Che i lavoratori migranti impiegati nel settore agricolo nel Sud Italia non se la passino bene, dai tempi di Pummarò (film di Michele Placido del 1990) in avanti, è cosa nota. L’elemento di novità portato dalla ricerca “Immigrazione e diritti violati: i lavoratori immigrati nella cultura del Mezzogiorno”, coordinata dal prof. Enrico Pugliese, e raccolta in volume da Ediesse, sta nel fatto che dalla sua analisi emergono alcuni meccanismi che stanno alla base dello sfruttamento, mai descritti in precedenza, con questa precisione: il fatto che esista una sorta di “contratto nazionale del sottosalario”; la profonda contraddizione tra agricoltura ricca e manodopera povera, che porta alla luce il fatto che lo sfruttamento del lavoro sia un fenomeno strutturale, e non un’emergenza; la figura del caporale smitizzata dal mero ruolo di kapò agricolo dell’immaginario collettivo, ma resa in tutte le sue sfumature e in tutta la sua complessità; il fatto che molti lavoratori migranti si ritrovino nei campi da “regolari”, dopo aver perso il lavoro in fabbrica a causa della crisi.
“In Campania, Puglia e Calabria abbiamo riscontrato – dice Pugliese – che i livelli di retribuzione, al lordo del taglieggiamento operato dal caporale, stanno tra i 2,5-3 euro l’ora quando va bene, e i 20-25 euro al giorno. Non ci sarebbe di per sé originalità nella nostra scoperta, ma abbiamo riscontrato che, siccome questa paga è identica ovunque, è come se ci fosse una specie di “accordo nazionale sul sottosalario”, come se ci fosse un meccanismo di equilibrio, di omogeneità, che fa riflettere …. In apparenza, pare che se ne occupi solo il caporale, in realtà chi dà lavoro a questa gente e realizza profitti colossali sulle loro spalle attraverso quello che definiamo “grave sfruttamento lavorativo” è l’impresa”.
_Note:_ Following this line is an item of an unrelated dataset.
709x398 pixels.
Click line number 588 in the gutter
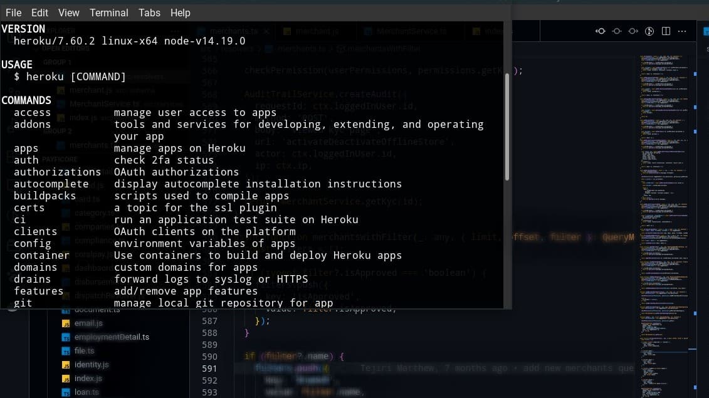[x=209, y=333]
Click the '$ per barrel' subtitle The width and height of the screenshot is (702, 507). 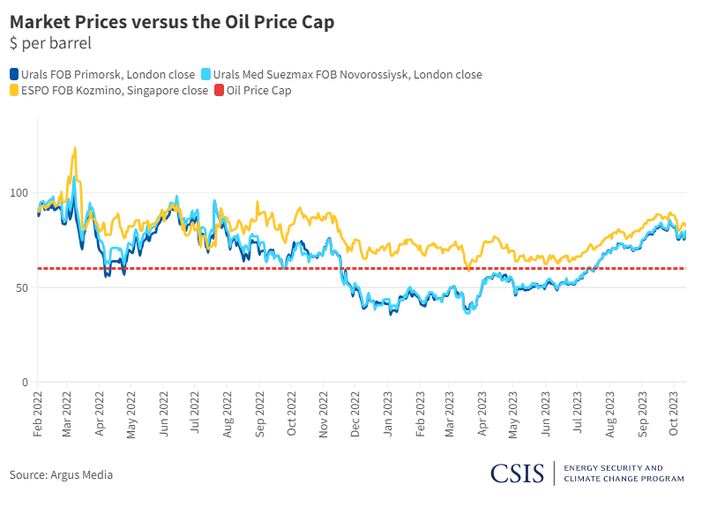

“Nella ricerca – continua Pugliese – sono emerse connessioni tra le condizioni del regime agrario e fondiario, il fenomeno del caporalato, e le condizioni di vita dei lavoratori. C’è un sistema determinato dall’intreccio tra prepotenza dell’impresa, tra violazione delle leggi per un verso, e legislazione favorevole alle imprese per un altro, tra presenza del caporale -che comunque fornisce dei servizi- e la miseria dei lavoratori”.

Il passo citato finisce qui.